■ Records supplied ■
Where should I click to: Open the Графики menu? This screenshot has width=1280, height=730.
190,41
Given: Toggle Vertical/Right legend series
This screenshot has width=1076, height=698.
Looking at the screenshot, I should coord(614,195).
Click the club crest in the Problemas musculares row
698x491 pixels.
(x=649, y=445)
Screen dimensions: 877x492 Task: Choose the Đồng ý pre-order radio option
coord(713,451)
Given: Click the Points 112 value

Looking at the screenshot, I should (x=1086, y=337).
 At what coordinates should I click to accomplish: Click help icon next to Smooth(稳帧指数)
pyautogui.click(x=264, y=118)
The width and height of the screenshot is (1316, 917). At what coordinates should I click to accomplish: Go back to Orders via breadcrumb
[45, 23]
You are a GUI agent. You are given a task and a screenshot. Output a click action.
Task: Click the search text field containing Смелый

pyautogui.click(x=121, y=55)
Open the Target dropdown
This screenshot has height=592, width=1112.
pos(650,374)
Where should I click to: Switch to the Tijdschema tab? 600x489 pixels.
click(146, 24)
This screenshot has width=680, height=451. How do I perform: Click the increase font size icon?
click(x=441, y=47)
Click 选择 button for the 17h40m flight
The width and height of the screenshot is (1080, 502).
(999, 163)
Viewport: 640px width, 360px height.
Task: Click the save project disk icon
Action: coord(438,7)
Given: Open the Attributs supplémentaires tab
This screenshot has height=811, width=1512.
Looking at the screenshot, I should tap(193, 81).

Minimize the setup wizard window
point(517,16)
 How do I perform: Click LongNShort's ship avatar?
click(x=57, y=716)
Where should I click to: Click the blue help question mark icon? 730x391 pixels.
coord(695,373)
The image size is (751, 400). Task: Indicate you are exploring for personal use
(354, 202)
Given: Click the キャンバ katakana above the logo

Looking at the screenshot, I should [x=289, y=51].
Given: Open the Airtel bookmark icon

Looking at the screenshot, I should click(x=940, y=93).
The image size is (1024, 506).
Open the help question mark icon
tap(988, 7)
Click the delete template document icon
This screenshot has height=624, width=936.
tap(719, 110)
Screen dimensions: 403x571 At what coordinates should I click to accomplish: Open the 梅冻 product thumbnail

■ Your goal ■
Please reply with an exact copy of the lines above, starting at the first and ending at the line that holds "Given: Toggle Vertical/Right legend series".

■ Solved exercise ■
Where should I click to: Open the Графики menu? This screenshot has width=1280, height=730.
190,41
Given: Toggle Vertical/Right legend series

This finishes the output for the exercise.